À partir de ce vote, nous souhaitons qu’il vous soit confié, comme il se doit et comme vous le réclamez, à vous, collaborateurs, administratifs, techniciens, CCEE, CESER, la mission de nous proposer la bonne méthode, les bons moyens, les bons contre pouvoirs, les bons organes de concertation, le bon timing nécessaire pour atteindre les objectifs que nous vous fixons dans cette feuille de route, au nom des guadeloupéens.

Concernant le débat sur l’article 73 ou 74 de la Constitution française, et comme vous l’aviez rappelé Président en commission adhoc, en l’état actuel du droit constitutionnel, il est vrai que les demandes que nous formulons dans ces résolutions, afin de pouvoir satisfaire l’intérêt supérieur des Guadeloupéens, s’inscrivent bien dans l’article 74.

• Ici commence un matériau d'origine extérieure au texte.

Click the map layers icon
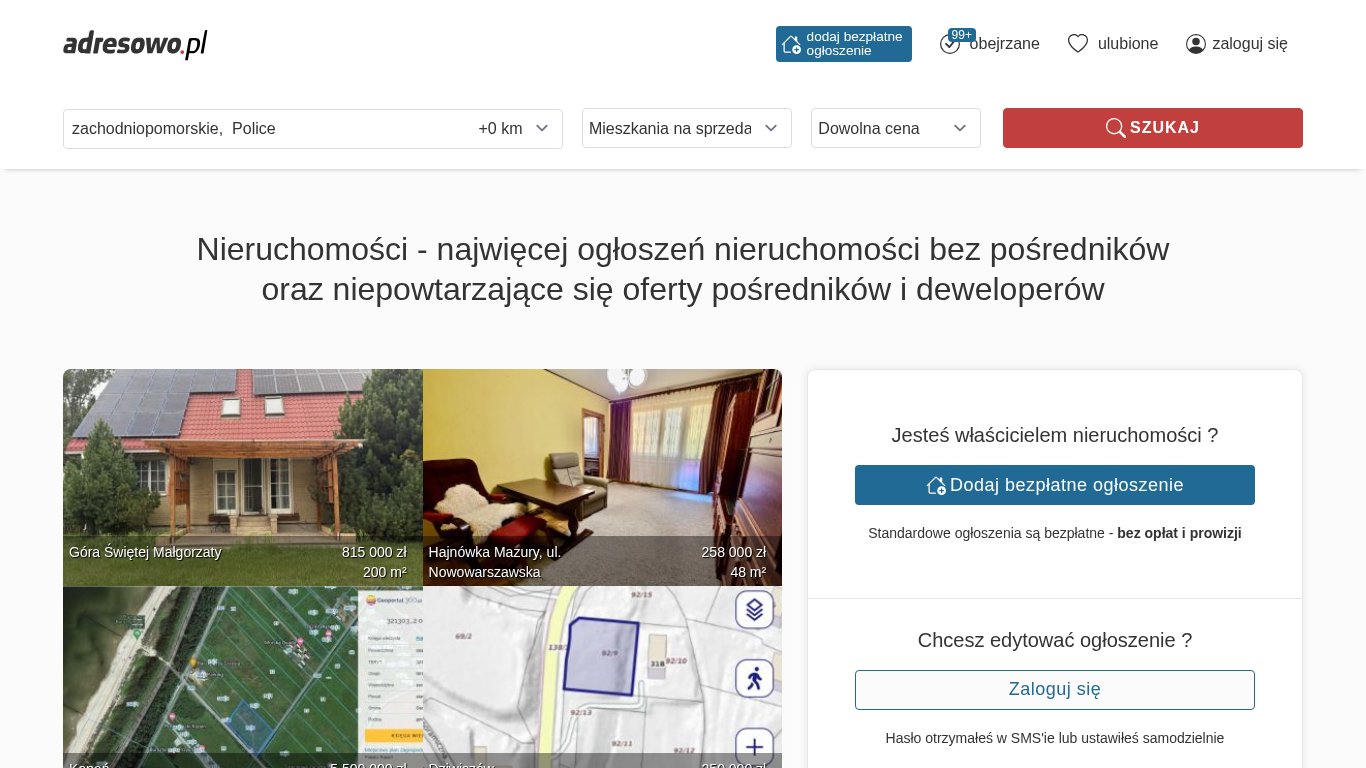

Cependant, dans la perspective d’une révision institutionnelle qui changerait la donne, c’est bien volontiers que nous demanderons la tenue d’un nouveau congrès pour ajuster nos positions.
Mé sa ki an bek, pa an fal ! Dit le sage. Donc vous l’aurez compris, qu’il s’agisse de 72, 73, 74 ou 73 renforcé demain, voir même d’un article 2000, l’important c’est que les guadeloupéens s’y retrouvent !

Qu’on se le dise, en responsabilité, en pleine lucidité, nous ne sacrifieront pas l’intérêt des guadeloupéens pour le contenant ! »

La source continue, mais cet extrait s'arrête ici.